2 Jan 2019

Gabbeh (Mohsen Makhmalbaf, 1996)

☼☼☼☼☼☼☼☼☼ out of 10☼

'Life is color. Love is color. Man is color. Woman is color. Child is color.'

And what defines the first entry in Mohsen Makhmalbaf's Poetic Trilogy which also happens to be my first encounter with the said filmmaker and the first piece of cinema I watched in 2019 is also color. Labeled 'subversive' and banned in its home country of Iran, Gabbeh - a type of a Persian rug, as well as the name of the film's heroine (Shaghayeh Djodat in a brilliant debut) - plays out like an anthropological documentary alchemically transformed into a timeless folk fairy tale.
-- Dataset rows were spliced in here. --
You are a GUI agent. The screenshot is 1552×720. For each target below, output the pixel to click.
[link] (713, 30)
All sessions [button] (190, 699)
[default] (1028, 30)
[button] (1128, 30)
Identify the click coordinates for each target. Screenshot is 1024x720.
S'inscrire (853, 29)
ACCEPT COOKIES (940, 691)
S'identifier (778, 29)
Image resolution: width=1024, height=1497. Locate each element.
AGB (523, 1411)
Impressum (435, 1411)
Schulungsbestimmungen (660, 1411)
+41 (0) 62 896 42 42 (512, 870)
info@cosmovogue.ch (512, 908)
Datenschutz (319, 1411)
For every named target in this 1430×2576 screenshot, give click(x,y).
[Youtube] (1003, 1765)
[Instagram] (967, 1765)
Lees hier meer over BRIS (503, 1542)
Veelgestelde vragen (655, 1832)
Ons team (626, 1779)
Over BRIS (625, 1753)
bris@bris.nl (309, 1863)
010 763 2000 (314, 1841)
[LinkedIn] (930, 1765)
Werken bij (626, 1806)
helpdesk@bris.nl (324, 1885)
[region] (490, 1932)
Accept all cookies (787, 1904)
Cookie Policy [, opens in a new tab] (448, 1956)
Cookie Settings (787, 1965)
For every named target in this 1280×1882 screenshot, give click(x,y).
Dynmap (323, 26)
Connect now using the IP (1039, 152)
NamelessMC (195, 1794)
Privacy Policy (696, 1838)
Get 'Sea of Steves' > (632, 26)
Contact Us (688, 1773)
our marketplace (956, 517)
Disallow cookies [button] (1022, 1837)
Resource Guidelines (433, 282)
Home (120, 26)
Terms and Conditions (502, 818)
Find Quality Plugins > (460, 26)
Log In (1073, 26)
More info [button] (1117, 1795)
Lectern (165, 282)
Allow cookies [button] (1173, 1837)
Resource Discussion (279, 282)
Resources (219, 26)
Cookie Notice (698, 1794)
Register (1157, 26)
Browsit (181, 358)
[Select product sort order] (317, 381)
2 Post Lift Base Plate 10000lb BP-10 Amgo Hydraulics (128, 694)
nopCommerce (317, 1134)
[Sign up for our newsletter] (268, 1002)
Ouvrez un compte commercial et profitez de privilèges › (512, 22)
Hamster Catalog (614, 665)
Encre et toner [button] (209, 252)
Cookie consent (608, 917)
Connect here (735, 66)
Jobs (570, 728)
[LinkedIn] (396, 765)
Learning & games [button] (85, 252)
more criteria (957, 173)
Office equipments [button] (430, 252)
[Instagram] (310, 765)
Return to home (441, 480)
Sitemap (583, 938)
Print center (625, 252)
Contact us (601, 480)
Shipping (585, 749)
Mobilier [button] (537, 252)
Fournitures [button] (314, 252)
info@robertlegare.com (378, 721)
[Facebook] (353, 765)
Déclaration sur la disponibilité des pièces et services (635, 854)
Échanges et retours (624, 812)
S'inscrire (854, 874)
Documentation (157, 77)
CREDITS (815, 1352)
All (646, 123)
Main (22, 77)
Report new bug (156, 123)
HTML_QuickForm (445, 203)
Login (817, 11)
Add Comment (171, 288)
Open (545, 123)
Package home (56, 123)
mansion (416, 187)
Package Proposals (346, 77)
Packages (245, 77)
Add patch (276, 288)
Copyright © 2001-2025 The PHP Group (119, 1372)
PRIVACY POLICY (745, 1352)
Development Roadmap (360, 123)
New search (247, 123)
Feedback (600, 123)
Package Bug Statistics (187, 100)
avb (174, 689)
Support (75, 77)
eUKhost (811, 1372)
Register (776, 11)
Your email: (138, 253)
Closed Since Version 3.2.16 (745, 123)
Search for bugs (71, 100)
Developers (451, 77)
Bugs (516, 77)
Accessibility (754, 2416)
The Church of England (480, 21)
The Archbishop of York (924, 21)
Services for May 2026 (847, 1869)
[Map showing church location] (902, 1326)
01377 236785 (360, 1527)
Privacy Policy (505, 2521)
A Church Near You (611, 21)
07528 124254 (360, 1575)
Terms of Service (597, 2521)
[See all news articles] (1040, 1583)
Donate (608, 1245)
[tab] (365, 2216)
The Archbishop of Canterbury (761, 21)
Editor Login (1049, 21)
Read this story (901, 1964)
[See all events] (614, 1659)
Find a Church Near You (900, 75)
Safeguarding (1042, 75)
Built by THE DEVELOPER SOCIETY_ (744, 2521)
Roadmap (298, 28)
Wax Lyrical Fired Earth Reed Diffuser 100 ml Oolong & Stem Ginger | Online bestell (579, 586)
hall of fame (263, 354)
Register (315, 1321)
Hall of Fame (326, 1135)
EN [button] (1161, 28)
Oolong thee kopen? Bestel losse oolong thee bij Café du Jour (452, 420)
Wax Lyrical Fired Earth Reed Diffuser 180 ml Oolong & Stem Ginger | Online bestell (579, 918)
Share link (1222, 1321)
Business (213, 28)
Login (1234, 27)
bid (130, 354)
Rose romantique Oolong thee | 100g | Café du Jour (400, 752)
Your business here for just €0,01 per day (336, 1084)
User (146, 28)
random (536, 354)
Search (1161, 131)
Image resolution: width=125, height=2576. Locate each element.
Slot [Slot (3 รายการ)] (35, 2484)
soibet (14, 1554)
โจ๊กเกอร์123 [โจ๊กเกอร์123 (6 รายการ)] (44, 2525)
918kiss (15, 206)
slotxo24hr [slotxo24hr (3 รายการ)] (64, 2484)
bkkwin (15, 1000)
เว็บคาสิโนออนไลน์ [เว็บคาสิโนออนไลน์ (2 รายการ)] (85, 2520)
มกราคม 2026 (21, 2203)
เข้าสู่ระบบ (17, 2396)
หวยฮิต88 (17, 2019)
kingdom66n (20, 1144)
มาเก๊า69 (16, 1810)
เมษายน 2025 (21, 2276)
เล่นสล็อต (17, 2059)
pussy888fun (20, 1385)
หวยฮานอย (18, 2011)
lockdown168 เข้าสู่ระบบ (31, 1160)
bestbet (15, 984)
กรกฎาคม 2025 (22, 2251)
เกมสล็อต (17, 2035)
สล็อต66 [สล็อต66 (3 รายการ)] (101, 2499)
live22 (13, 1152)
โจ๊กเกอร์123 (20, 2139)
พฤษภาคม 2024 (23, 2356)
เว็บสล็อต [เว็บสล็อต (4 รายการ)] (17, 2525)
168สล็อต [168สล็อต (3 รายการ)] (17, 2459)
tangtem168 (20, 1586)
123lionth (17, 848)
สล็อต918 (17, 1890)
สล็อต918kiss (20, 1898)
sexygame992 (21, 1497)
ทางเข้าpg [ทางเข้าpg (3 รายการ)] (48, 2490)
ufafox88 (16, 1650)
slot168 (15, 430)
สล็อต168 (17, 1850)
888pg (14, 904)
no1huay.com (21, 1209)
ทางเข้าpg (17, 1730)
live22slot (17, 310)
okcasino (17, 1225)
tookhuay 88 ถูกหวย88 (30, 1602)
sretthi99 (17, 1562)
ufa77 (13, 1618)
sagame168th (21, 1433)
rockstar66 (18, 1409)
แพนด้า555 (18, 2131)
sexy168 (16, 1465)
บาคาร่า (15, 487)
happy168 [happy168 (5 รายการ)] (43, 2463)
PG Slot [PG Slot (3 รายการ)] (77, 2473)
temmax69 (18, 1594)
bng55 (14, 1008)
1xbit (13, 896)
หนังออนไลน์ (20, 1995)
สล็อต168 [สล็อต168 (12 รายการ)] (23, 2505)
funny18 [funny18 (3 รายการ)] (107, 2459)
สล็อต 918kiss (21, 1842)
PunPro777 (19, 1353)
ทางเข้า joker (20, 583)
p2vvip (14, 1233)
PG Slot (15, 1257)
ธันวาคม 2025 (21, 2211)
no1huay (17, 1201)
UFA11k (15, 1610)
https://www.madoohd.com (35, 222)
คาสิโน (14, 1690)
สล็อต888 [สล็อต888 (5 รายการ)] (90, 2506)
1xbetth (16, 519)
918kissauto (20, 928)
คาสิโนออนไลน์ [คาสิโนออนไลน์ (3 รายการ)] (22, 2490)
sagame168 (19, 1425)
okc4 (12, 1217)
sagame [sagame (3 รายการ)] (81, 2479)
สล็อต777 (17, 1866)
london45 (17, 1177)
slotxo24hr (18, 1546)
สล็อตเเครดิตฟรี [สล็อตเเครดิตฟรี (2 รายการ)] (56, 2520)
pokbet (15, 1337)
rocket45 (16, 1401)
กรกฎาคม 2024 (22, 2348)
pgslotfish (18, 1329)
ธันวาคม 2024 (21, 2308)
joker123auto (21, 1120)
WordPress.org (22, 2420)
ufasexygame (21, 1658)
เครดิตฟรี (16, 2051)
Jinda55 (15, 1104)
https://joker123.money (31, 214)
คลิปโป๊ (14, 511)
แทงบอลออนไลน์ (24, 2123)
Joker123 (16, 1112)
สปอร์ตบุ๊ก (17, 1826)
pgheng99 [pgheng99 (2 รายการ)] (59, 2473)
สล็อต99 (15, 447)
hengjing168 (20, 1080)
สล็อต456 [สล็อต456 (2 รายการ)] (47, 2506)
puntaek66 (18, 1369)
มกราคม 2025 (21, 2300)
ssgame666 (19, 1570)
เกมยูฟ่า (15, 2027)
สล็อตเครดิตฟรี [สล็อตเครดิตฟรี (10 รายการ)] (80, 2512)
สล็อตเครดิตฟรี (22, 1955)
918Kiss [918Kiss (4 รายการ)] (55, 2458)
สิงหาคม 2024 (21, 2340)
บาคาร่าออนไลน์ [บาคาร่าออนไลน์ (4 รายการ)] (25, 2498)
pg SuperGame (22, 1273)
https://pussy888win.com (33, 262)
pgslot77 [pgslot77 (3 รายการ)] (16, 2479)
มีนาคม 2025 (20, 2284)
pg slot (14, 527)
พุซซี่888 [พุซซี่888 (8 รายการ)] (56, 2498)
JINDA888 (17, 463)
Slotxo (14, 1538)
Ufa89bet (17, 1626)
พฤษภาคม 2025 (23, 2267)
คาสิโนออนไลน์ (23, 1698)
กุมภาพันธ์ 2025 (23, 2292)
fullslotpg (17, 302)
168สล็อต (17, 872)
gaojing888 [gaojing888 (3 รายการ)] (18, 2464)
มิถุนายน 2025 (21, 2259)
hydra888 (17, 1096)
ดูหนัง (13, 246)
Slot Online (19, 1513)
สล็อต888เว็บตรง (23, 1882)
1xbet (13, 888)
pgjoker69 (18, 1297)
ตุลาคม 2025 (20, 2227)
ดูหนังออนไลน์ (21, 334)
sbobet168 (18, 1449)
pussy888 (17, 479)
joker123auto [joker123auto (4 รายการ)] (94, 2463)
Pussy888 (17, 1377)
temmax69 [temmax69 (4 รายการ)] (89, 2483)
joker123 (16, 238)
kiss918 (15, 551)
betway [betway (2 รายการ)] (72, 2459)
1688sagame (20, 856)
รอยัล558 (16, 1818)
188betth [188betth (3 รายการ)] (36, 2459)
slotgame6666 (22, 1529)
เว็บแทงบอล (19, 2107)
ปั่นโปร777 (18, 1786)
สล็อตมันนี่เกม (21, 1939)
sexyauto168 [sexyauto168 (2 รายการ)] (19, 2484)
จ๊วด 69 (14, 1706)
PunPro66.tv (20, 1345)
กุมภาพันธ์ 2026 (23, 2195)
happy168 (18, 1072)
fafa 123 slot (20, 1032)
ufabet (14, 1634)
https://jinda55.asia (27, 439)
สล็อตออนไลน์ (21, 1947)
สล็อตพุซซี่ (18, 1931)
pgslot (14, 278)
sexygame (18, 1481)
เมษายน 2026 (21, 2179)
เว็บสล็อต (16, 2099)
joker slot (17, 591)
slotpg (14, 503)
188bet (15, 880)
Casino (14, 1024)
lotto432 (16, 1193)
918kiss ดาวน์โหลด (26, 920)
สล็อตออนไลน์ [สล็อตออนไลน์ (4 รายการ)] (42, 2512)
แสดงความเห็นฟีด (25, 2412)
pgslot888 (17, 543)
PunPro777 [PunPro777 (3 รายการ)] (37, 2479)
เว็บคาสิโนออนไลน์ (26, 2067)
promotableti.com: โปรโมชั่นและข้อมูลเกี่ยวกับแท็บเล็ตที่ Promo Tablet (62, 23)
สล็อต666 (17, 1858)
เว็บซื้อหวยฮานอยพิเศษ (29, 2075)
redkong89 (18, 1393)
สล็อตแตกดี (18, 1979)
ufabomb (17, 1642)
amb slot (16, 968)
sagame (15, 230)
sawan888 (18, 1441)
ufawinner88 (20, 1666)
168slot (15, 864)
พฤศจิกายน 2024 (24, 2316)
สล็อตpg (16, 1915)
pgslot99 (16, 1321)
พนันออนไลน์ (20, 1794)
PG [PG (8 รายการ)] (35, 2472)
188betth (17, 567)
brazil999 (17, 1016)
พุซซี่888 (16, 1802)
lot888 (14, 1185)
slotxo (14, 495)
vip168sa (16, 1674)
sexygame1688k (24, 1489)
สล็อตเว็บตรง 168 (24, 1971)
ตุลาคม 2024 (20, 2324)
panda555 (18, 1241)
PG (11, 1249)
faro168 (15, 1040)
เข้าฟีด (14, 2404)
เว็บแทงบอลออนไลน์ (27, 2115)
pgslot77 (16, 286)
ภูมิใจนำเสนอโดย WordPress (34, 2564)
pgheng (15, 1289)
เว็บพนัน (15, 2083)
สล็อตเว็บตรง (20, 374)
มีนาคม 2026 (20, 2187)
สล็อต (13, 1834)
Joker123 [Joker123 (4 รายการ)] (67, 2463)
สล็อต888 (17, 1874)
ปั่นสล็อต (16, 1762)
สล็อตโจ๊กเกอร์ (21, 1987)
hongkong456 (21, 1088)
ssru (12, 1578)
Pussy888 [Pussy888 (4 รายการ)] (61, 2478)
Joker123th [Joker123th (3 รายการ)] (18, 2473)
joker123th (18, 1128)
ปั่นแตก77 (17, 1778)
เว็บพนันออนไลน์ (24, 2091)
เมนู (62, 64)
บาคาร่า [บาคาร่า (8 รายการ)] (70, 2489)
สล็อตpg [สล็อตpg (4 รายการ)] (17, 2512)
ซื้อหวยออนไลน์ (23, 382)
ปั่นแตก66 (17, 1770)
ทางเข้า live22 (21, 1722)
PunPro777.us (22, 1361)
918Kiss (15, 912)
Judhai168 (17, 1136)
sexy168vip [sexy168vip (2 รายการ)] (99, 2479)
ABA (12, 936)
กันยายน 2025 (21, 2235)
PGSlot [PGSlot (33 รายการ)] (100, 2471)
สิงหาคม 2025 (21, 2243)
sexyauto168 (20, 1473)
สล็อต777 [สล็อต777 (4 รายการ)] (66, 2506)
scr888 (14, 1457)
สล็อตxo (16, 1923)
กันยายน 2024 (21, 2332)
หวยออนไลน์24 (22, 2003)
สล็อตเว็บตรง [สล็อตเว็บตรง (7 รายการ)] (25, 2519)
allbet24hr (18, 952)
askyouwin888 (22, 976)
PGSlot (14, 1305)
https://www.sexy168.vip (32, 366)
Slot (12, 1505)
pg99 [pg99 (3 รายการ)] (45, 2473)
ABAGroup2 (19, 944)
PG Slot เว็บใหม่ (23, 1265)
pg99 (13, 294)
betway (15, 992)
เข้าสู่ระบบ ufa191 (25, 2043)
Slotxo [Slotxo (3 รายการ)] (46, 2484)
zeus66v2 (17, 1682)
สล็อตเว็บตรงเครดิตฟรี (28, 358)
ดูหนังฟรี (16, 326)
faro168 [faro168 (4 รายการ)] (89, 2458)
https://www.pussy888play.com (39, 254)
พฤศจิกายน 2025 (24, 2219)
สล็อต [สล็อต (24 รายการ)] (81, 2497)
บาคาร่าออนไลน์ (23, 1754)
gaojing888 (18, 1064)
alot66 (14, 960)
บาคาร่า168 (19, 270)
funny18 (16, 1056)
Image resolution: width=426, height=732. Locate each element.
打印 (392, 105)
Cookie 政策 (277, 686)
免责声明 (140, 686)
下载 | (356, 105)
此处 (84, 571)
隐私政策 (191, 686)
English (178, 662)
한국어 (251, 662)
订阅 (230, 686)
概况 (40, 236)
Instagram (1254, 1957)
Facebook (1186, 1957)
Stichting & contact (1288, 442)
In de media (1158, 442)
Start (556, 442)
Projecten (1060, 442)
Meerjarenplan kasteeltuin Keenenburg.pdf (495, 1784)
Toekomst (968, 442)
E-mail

Its simple, yet universal, highly lyrical and somewhat mysterious story is a rapturous ode to nature which celebrates desire and pays a loving homage to the art of storytelling itself. Intricately weaved just like the old couple's tightly knotted kilim on which the big-eyed beauty Gabbeh magically appears, it takes the viewer on an unpredictable and unforgettable journey across the breathtaking landscapes - verdant steppes, rocky mountains and sandy deserts. The (meta)tale of forbidden love which sees Gabbeh both as the narrator and (tragic?) protagonist twists time and expands or rather, explodes space, with the central theme skillfully and playfully re-shaped into abstract designs and arcane symbols.

For Makhmalbaf, directing comes off as natural as breathing - in a way, he takes the perspective of a naïve artist and dips his brush into the sea water, sun-bathed skies and petals of poppy flowers in order to paint some of the brightest pictures ever to grace the screen. The stunning costumes of his nomadic characters (portrayed by non-professionals who imbue the film with a great sense of authenticity) create a kaleidoscopic patterns that pave the labyrinth corridors of Gabbeh's coarse, but warm three-dimensional tapestry. The most integral parts of Makhmalbaf's loom are Mahmoud Kalari's camera which wonderfully captures the imagery of Parajanov-like grandeur, and Hossein Alizadeh's ethereally melancholic score informed by traditional music.